Isolation and localization of a cytosolic 10 S triacylglycerol biosynthetic multienzyme complex from oleaginous yeast

Abstract

Triacylglycerol is one of the major storage forms of metabolic energy in eukaryotic cells. Biosynthesis of triacylglycerol is known to occur in membranes. We report here the isolation, purification, and characterization of a catalytically active cytosolic 10 S multienzyme complex for triacylglycerol biosynthesis from Rhodotorula glutinis during exponential growth. The complex was characterized and was found to contain lysophosphatidic acid acyltransferase, phosphatidic acid phosphatase, diacylglycerol acyltransferase, acyl-acyl carrier protein synthetase, and acyl carrier protein. The 10 S triacylglycerol biosynthetic complex rapidly incorporates free fatty acids as well as fatty acyl-coenzyme A into triacylglycerol and its biosynthetic intermediates.
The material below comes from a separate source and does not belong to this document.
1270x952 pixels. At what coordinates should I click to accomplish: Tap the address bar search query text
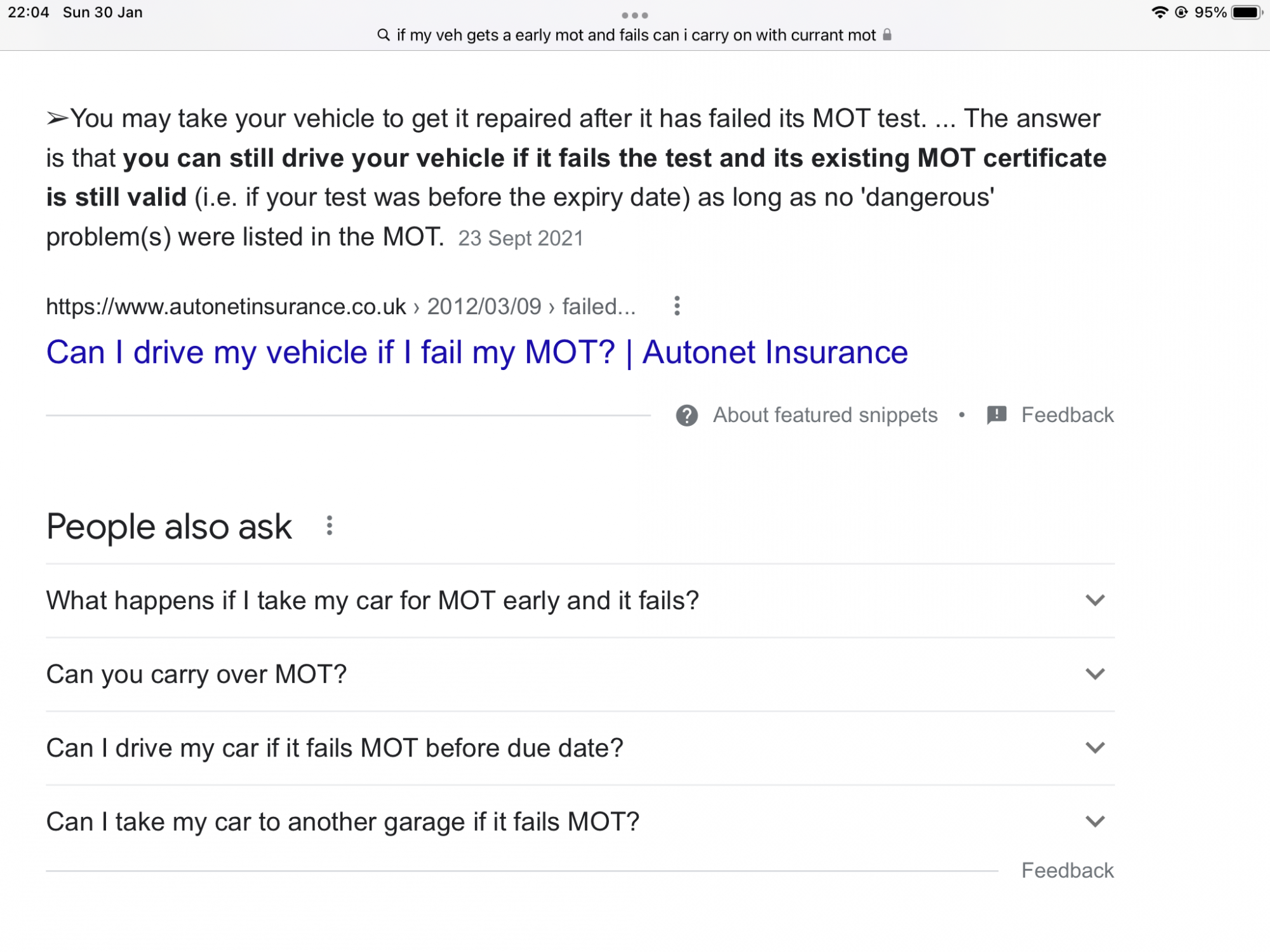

Lysophosphatidic acid acyltransferase, phosphatidic acid phosphatase, and diacylglycerol acyltransferase from the complex were microsequenced. Antibodies were raised against the synthetic peptides corresponding to lysophosphatidic acid acyltransferase and phosphatidic acid phosphatase sequences. Immunoprecipitation and immunolocalization studies show the presence of a cytosolic multienzyme complex for triacylglycerol biosynthesis. Chemical cross-linking studies revealed that the 10 S multienzyme complex was held together by protein-protein interactions. These results demonstrate that the cytosol is one of the sites for triacylglycerol biosynthesis in oleaginous yeast.